True and Candid Compositions: The Lives and Writings of Antebellum Students at the University of North Carolina, UNC Library

http://docsouth.unc.edu/true

This site provides access to 121 edited documents written by students at the University of North Carolina between 1795 and 1868. Documents include letters, speeches, diary excerpts, compositions, and poems. The collection can be explored through 15 essays divided into six chapters, each covering a different period with links to the associated primary documents.

The Time of the Lincolns, PBS Online, WGBH, American Experience

http://www.pbs.org/wgbh/amex/lincolns

Organized into five topical sections—Partisan Politics; Slavery & Freedom; A Rising Nation; Americans at War; and A Woman’s World—the site offers more than 30 textual documents, including book excerpts, newspaper articles, poems, lectures, letters, and diaries.

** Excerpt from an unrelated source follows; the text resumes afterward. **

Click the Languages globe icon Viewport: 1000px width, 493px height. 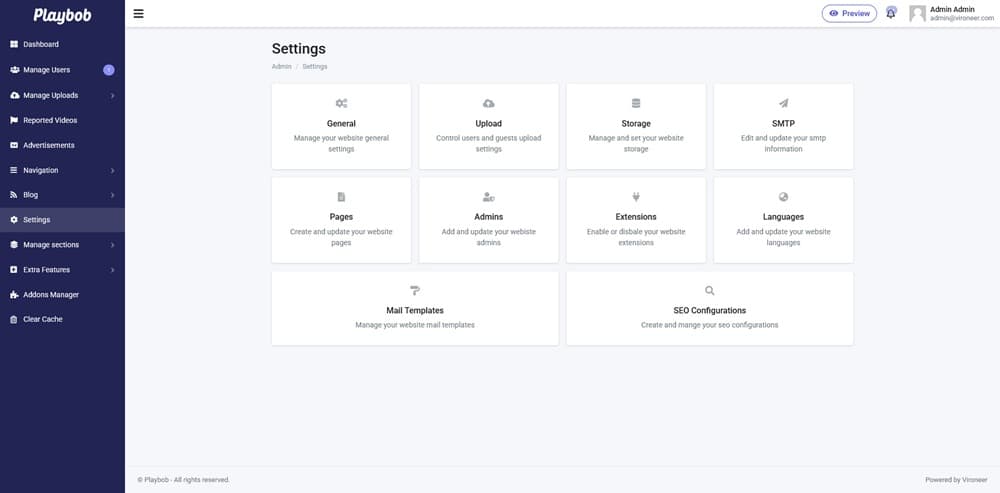783,197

Visitors will also find more than 50 photographs, maps, and political cartoons. This website is valuable as an introduction for students to important social, political, and cultural aspects of life in antebellum America and during the Civil War.

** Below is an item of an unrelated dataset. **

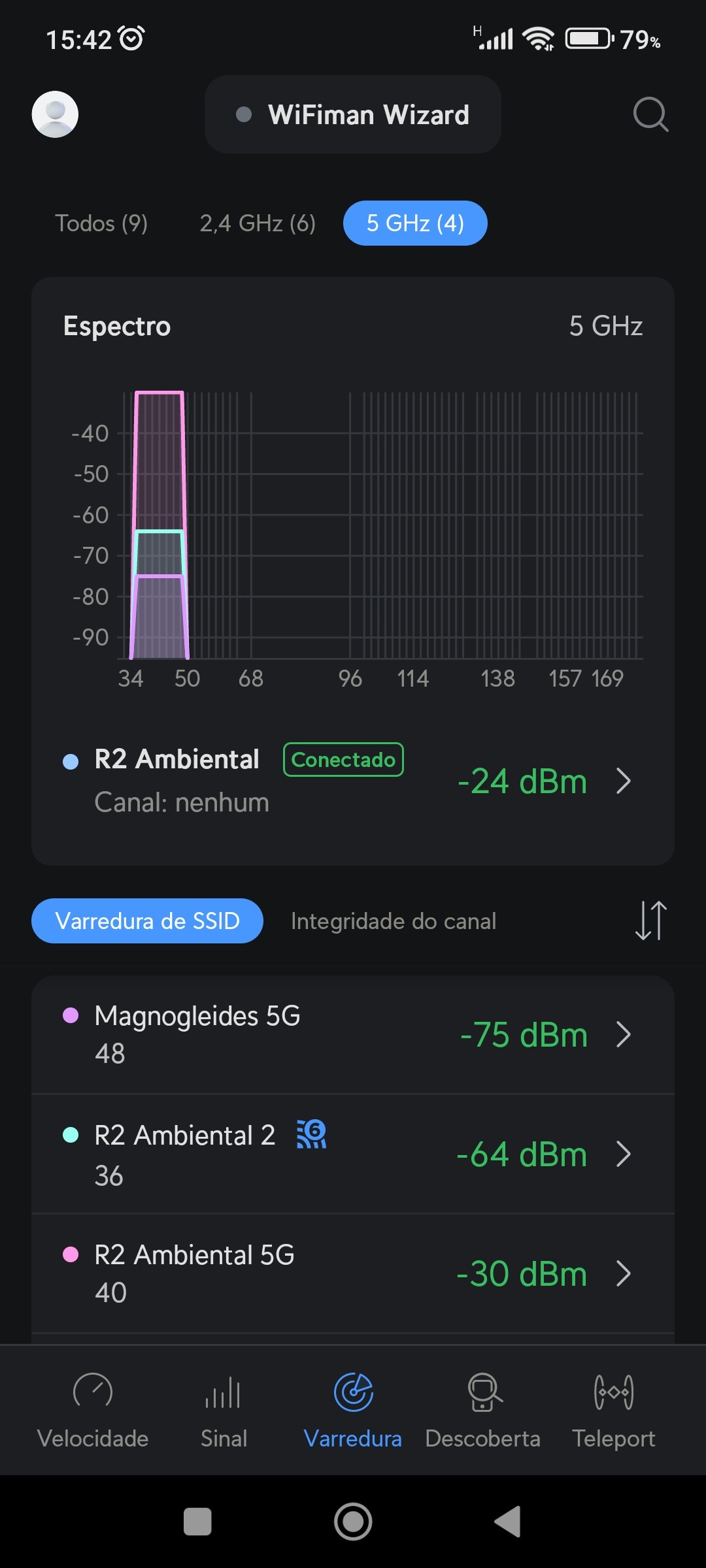Screen dimensions: 706x1568
Task: Show all networks with Todos (9)
Action: 101,223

19th-Century American Children and What They Read, Pat Pflieger

http://www.merrycoz.org/kids.htm

This site offers letters, adoption advertisements, contemporary articles for and about children, 30 books about childhood in the 19th century, scrapbooks, penmanship books, articles from the children’s magazine Museum, 34 articles on children and reading, and the full text of 23 books, including the American Spelling Book and grammar primers. The site also includes seven analytical essays written by modern scholars. A “puzzle drawer” includes word games played by 19th-century children that 21st-century users may find amusing and educational.

Uncle Tom’s Cabin and American Culture, Stephen Rail, University of Virginia

http://jefferson.village.virginia.edu/utc/

This well-designed site explores Harriet Beecher Stowe’s Uncle Tom’s Cabin “as an American cultural phenomenon.” It provides dozens of texts, songs, and images from the various genres Stowe drew upon, Stowe’s preface, multiple versions of the text, playable songs from the novel, Stowe’s defense against criticism, 12 reviews, more than 100 articles and notes, 20 responses from African Americans, dozens of pro-slavery responses, children’s books, songs, games, and theatrical versions. Three interpretive exhibits challenge students to explore how slavery and race were defined and redefined.

Samuel J. May Anti-Slavery Collection, Cornell University Library

http://dlxs.library.cornell.edu/m/mayantislavery

This site features one of the richest collections of anti-slavery and Civil War materials in the world. The collection consists of more than 10,000 pamphlets, leaflets, broadsides, newsletters from local and regional anti-slavery societies, sermons, essays, and arguments for and against slavery. Materials date from the 18th to the 19th centuries and cover slavery in the United States and the West Indies, the slave trade, and emancipation.